The third context emerges from the way people react
to law. We look for the loophole. We look for the loophole because we do not
embody the principle of feel the principle as offering us a blessing. We seek
to maintain our sense of righteousness under the Law and at the same time
subvert the Law through the loophole.
The Pharisees specialized in loophole righteousness.
They redefined divine principle as rigid, inflexible uncompromising law. They
asserted their own individual righteousness in their ability to keep the law.
And, they wove into the law certain self-serving loopholes that allowed them to
subvert the law and still maintain their righteousness.
Curiously enough, they come to Jesus with a
question. A question is the beginning of wisdom. The disciples very seldom
asked questions. They feared the answers. They feared that Jesus would teach
something new or something different.
The Pharisees asked questions to justify themselves
and to trap Jesus. But, at least they asked.

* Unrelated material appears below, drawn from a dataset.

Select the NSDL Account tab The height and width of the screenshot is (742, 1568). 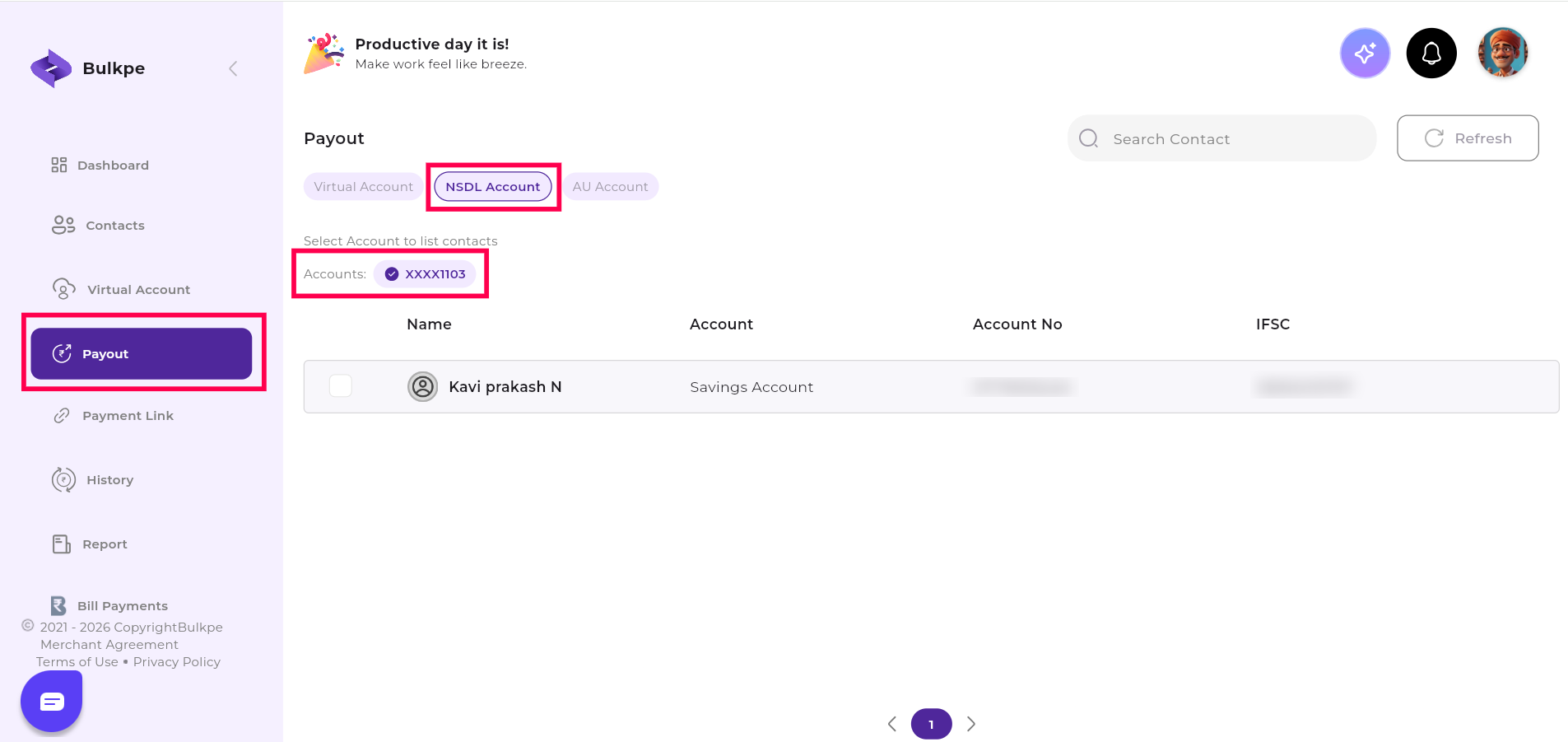click(x=492, y=187)
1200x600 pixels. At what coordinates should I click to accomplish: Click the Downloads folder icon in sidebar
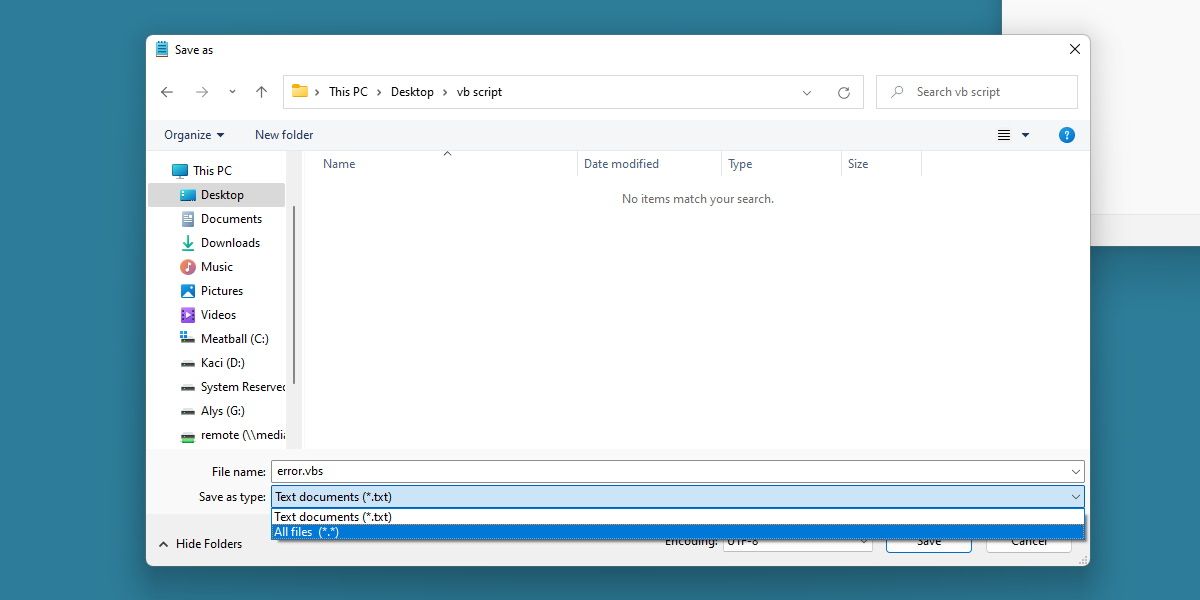coord(188,243)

On the subject of marriage, the Pharisees want Jesus
to speak on divorce. They suspect he will not uphold the law of divorce. As
with the question on paying taxes, they reason that if he upholds the law he
will simply reinforce the religious system or rewards and punishments they administer.

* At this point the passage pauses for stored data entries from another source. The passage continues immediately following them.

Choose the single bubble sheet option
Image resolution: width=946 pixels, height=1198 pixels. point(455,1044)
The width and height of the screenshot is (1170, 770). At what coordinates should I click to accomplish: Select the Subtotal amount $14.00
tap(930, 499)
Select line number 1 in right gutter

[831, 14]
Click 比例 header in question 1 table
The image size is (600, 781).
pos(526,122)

If he rejects the law, well, then they can claim he is a false prophet and is soft
on sin.
I suspect, some of the Pharisees also genuinely
wanted some fresh insights into the matter. Divorce created many problems in
society. A man could divorce his wife but a wife could not divorce her husband.

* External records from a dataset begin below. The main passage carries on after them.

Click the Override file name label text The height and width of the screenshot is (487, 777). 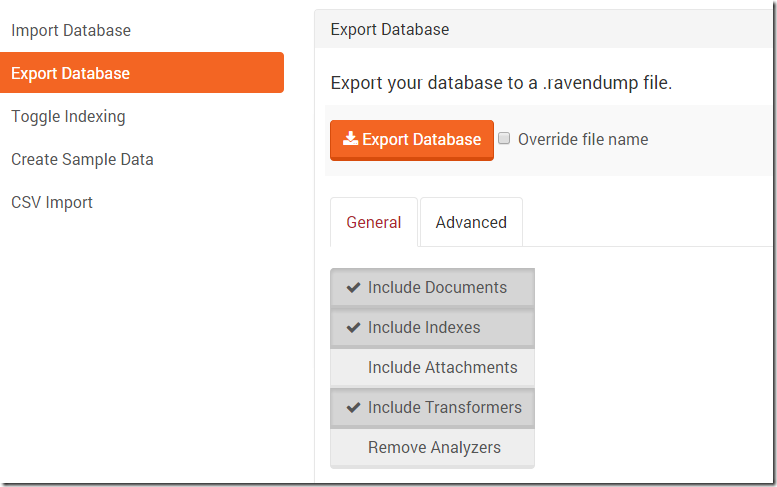583,140
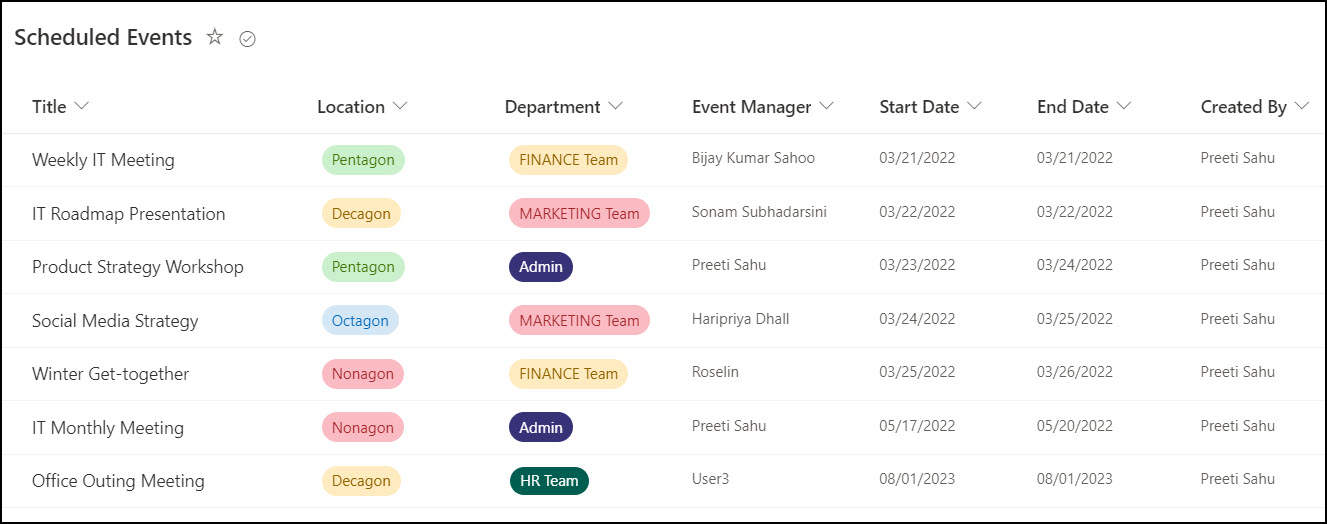This screenshot has height=524, width=1327.
Task: Click event manager Bijay Kumar Sahoo
Action: point(753,158)
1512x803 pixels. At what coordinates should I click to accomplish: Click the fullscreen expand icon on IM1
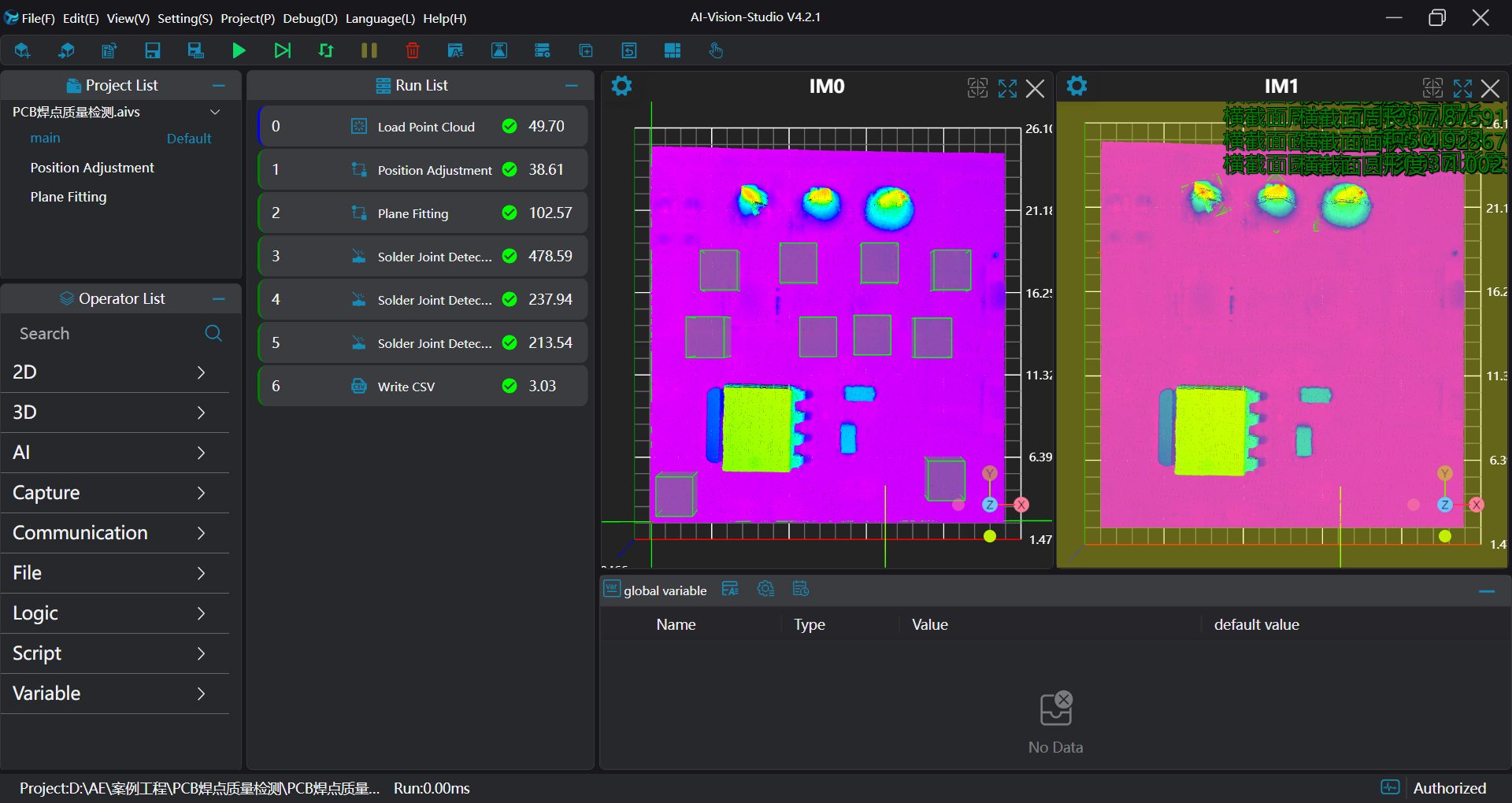[1462, 88]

Husbands controlled the money and the property in a family. A divorced woman
had only two choices for survival. One was to return to her parents or
surviving relatives and hope they would take her back into their home. More often
than not, the family would not take her back. The only other option was to
become a homeless beggar.
The Pharisees were not monsters. They were lost.
They were specifically lost in a law based religion that saw life in the
categories of rewards and punishments, of righteous and unrighteous, of the
just and of the sinners.
Jesus appeals to the first principles of Creation to
answer their question about marriage and divorce. His answer is biblical and
life affirming. It also is impossible to translate into civil law. If you
really want to write divine principles into civil law this is the standard.
Jesus knew very well this standard was good, holy
and life affirming. He also knew that a species lost in separation from God
would not and could not accept this standard, or indeed any divinely designed
standard.
The principles of God for human behavior and
interpersonal relationships can only make sense in a real choice to enter into
a personal relationship with God in Jesus Christ. The choice to follow these
principles can only come as we make the next choice.
That next choice is what theologians call
sanctification. It is the choice we make every day to pray the prayer that
defined Jesus’ life. That prayer is: Heavenly Father, not my will but Thy will
be done. That prayer only makes sense in the context of a personal relationship
with Jesus Christ. That prayer manifests a slow, steady and unfolding
conversion of our thoughts, desires and choices.
The divine design for marriage is clear, explicit
and impossible for the lost to accept. It is the image of God’s own relationship
to humanity. It is the best and highest good God invites us to embrace. The
best defense of Biblical marriage is not in law courts, legislation or civil
disobedience. The best defense of Biblical marriage is to embrace, practice and
delight in the sacramental grace of marriage.
Jesus once said: “let your light so shine.” How the
people of God live our lives and manifest the grace of God in our words, deeds
and marriages will proclaim the goodness of God and the gift of God more
effectively in the Plan of Creation Jesus teaches us in this passage
Jesus did not answer the question about marriage and
divorce from the context of either religious or civil law..
Jesus answers the question of marriage and divorce
with a reminder of the original blessing the Father designed into creation by
the power and presence of the Holy Spirit.